Farm ACW claims that Section 489 requires that all rules affecting rates be filed with and enforced by the Commission. Under the filed-rate doctrine, the tariff, "when so published and filed, had the force and effect of a statute, and any deviations therefrom were unlawful unless authorized by the commission." (Dyke Water Co. v. Public Util. Comm'n (1961) 56 Cal.2d 105, 123.) The Commission has repeatedly affirmed that approved and filed tariffs have the force and effect of law. (See, e.g., Almond Tree Hulling Co. v. Pacific Gas & Elec. Co., D.05-10-049 at fn. 4.)

Farm ACW contends that in addition to the factual and legal reasons why the imposition of standby charges on Farm ACW is unsupportable, there are significant policy concerns about imposing standby charges on a customer who disconnects from the grid to run its own generators and does not contract for standby service. Such a precedent, holding that SDG&E may impose standby charges on any customer who disconnects from the grid or who ceases to use SDG&E's power for limited periods of time, would have potentially sweeping implications, in complainant's opinion. As one example, agricultural customers who run separately-metered water pumps (unlike Farm ACW) and shut down the pumps during on-peak periods. Such a customer remains connected to SDG&E, and could, at its own discretion, turn its pumps back on and draw power at SDG&E's peak period.
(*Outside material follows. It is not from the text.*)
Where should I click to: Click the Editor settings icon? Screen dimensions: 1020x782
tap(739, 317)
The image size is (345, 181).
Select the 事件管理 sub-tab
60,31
Similarly, a customer who shifts load using self-generation, as Farm ACW did for years, could stop operating its generators and use SDG&E power at peak periods. Either type of customer retains the option and the power to utilize energy that it normally does not consume, thereby effectively placing SDG&E in the same position with respect to the provision of standby power: the customer retains full control over whether it draws power from SDG&E during these peak periods, and the utility must therefore be prepared to meet the customer's demand.
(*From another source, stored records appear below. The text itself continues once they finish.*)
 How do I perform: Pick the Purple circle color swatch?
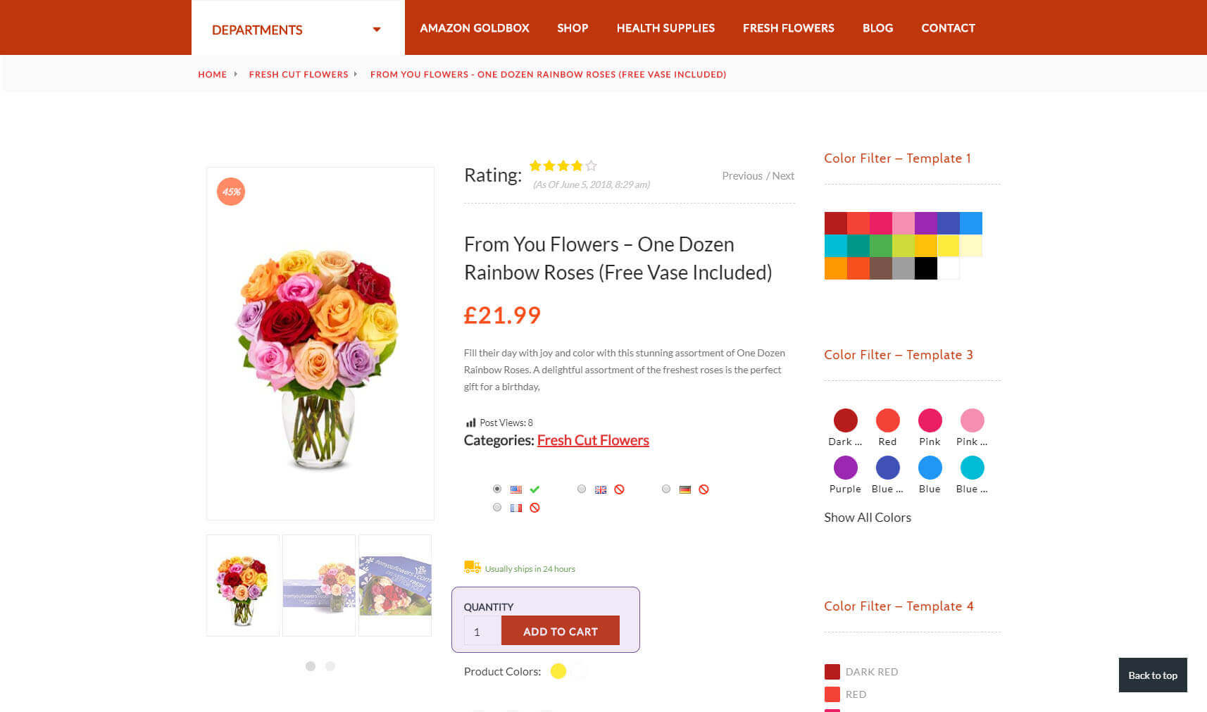(x=845, y=468)
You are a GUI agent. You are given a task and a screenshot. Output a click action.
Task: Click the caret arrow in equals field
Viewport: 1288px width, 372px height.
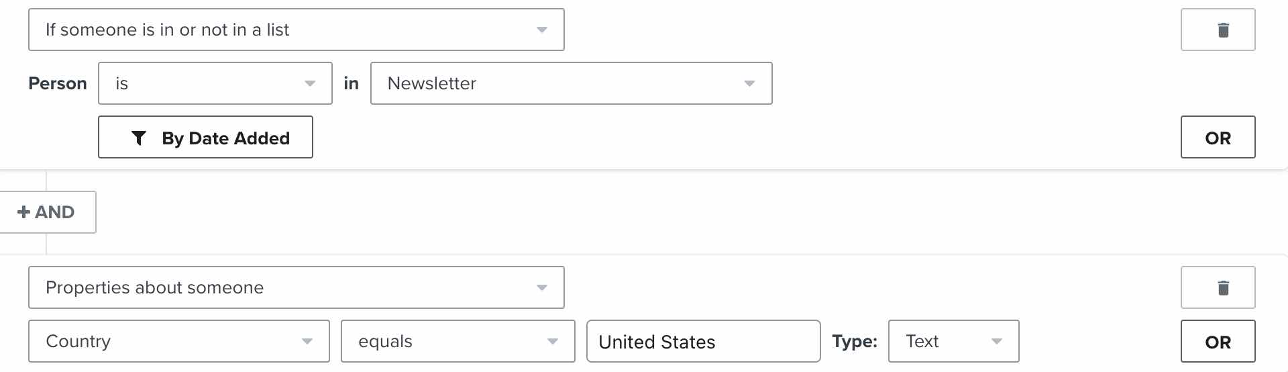(x=553, y=341)
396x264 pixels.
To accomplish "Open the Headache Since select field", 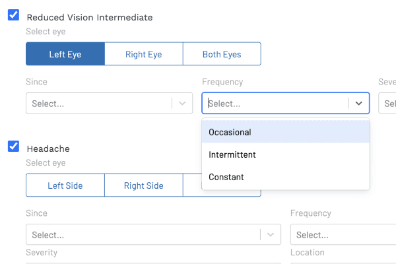I will (x=142, y=235).
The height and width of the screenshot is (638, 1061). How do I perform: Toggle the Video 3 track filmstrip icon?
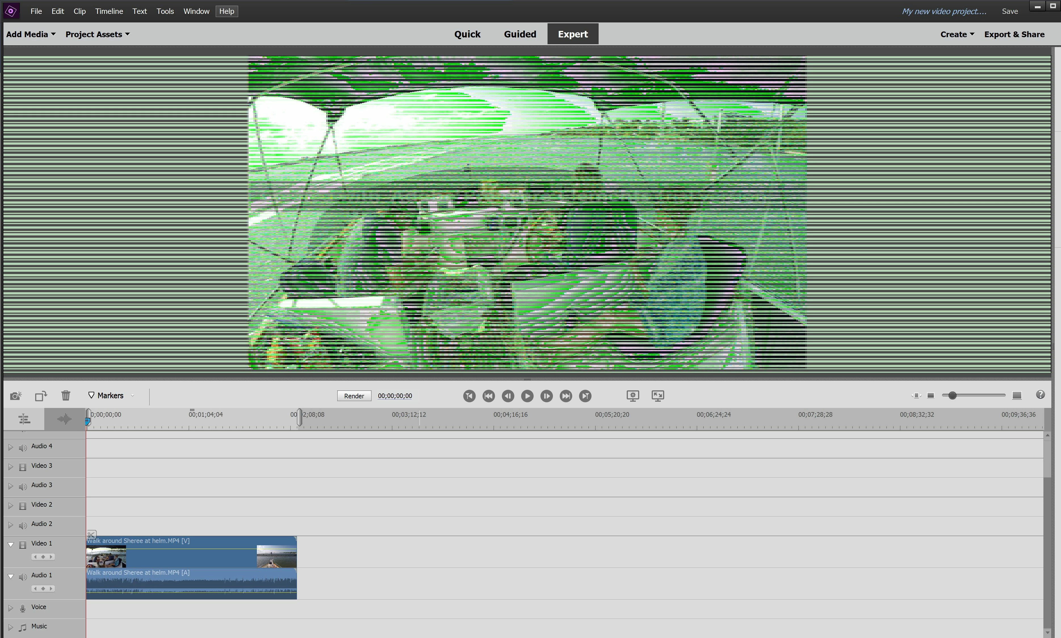[x=23, y=467]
Complainant's argument is without merit; complainant is liable for standby charges of $16,235. Complainant's attempt to put himself in the same position as a customer who receives power by turning his wall switch on or off misses the mark. The issue is the cost of being connected to the SDG&E electric system. When you turn your lights off you are not disconnected from the system and your electric bill depends on the rate schedule applicable to your service. But when you disconnect from the SDG&E system you are in a different position altogether. If the disconnect is permanent you are no longer a customer; but if you are in a position to reconnect without the consent of the utility then you are using the utility as a backup and are liable for a backup charge. Any customer that retains control over whether it draws power from the grid must be assessed standby charges for the privilege of so deciding. If complainant were to escape all standby fees because he has no contract, Schedule S would be effectively rendered useless. Persons similarly situated as complainant would not need to pay for standby service, they would receive it without cost.
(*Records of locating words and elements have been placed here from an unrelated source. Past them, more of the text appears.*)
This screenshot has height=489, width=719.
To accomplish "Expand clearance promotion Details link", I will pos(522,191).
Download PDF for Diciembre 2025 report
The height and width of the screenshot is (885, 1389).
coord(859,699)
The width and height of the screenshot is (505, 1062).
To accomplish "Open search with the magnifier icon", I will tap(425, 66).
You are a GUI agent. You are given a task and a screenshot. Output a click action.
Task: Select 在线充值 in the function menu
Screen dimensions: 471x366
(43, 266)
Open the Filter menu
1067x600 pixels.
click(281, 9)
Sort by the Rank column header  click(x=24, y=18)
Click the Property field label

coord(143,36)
There is good reason to require a contract for standby service. It gives the utility the opportunity to refuse if the service might cause a problem on the utility system.2 Special Condition 7 of Schedule S provides:

For us to hold that a Contract Generation Agreement is the sole way to obtain standby service, would be to hold that complainant, who did not comply with Schedule S, received standby service at no cost while customers who complied with Schedule S paid for standby service. To argue that you should not pay for services received because you failed to abide by the tariff is preposterous. We reject that result.

1 (Schedule S, Applicability) "The service provided on this Rate Schedule is standby or breakdown service where all or part of the customer's electrical requirements are supplied by a generation source, other than the Utility, which is located on the customer's premises."